And as others have said, the grinder is a huge factor in consistency and in the actual taste of the coffee. The more even the grind, the more evenly the water will pass through the coffee, getting the maximum flavour out. And the less clumpy the grind is, the less crucial is distribution and tamping. I never quite believed this until I found it out the hard way.


----------



## garydyke1 (Mar 9, 2011)

The gaggia classic wont do all this :

http://nuovasimonelliusa.com/images/Aurelia%20Marketing%20Discription/Aurelia%20White%20Paper.pdf


----------



## RoloD (Oct 13, 2010)

garydyke1 said:


> The gaggia classic wont do all this :
> 
> http://nuovasimonelliusa.com/images/Aurelia%20Marketing%20Discription/Aurelia%20White%20Paper.pdf


Interesting. 'Soft infusion'... isn't that what levers do?


----------



## rodabod (Dec 4, 2011)

The only thing consistent with the Gaggia Classic is the average pressure, yet it still manages to vary across the coffee bed due to the grouphead design...

The PID only helps your starting temperature as I understand it, as the water temperature is unrecoverable once you start brewing, even with the element switched on.

(Note: I still use my Classic!).

Back to the original question, yes, I think it's much easier to brew consistently good espreesso on professional equipment.


----------



## coffeechap (Apr 5, 2012)

The key differences between the entry level equipment and the mid to high level equipment on here is repeatability, I wont go into the classic as this has been covered, but will explain things from the perspective of the machines I currently use. The expobar dual boiler with rotary pump affords me a very stable temperature platform to pull a shot of espresso, the rotary pump gives me a very steady and consistent flow rate, it doesnt have volumetric dosing but with practice you see when the shot should be killed. This machine is paired to a K10 grinder, which gives me super consistent espresso grade grinds, evenly distributed in a perfect mound into my portafilter and is repeatable once i have dialled a bean in, these factors combined to good consistent technique equates to fairly repeatable great coffee. Taking it a stage further with the L1 it becomes even easier to replicate the shots as the reduced pressure profile gives a more even extraction and the group by its nature almost gives me volumetric dosing as it is limited to the volume of water that can pass through it during each pull.

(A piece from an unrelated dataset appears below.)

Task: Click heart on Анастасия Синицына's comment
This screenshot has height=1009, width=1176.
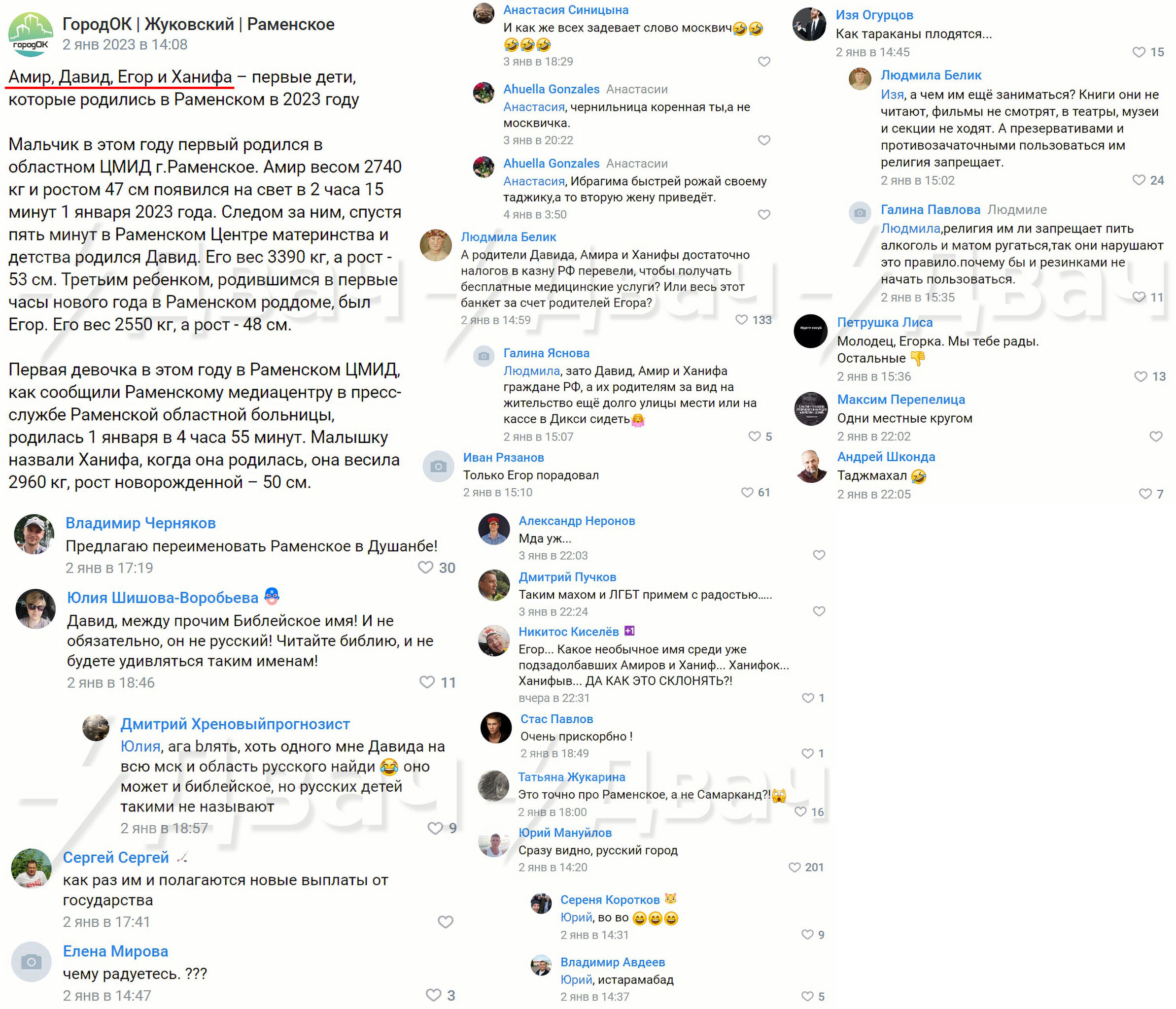Action: 764,61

Anyway having this equipment makes great espresso A LOT easier, but not without effort and technique, which, as has been previously stated is going on in the coffee shop you frequent, you just dont neccessarily see that additional prep work that has already been done by a good barista.


----------



## xiuxiuejar (Jan 24, 2012)

This was one of the reasons I stuck with a Classic for so long - the knowledge that I'd have to pay a lot more money to get the results I wanted. The big differences I've noticed in the step up to the Expobar are:

1. Temperature control - I can tweak the temperature for each coffee. It is amazing what a difference 1 or 2º can make and I mean AMAZING!

2. Temperature stability - I'm no longer guessing. The Expo has a big boiler and can pull many shots without waiting cooling or warming.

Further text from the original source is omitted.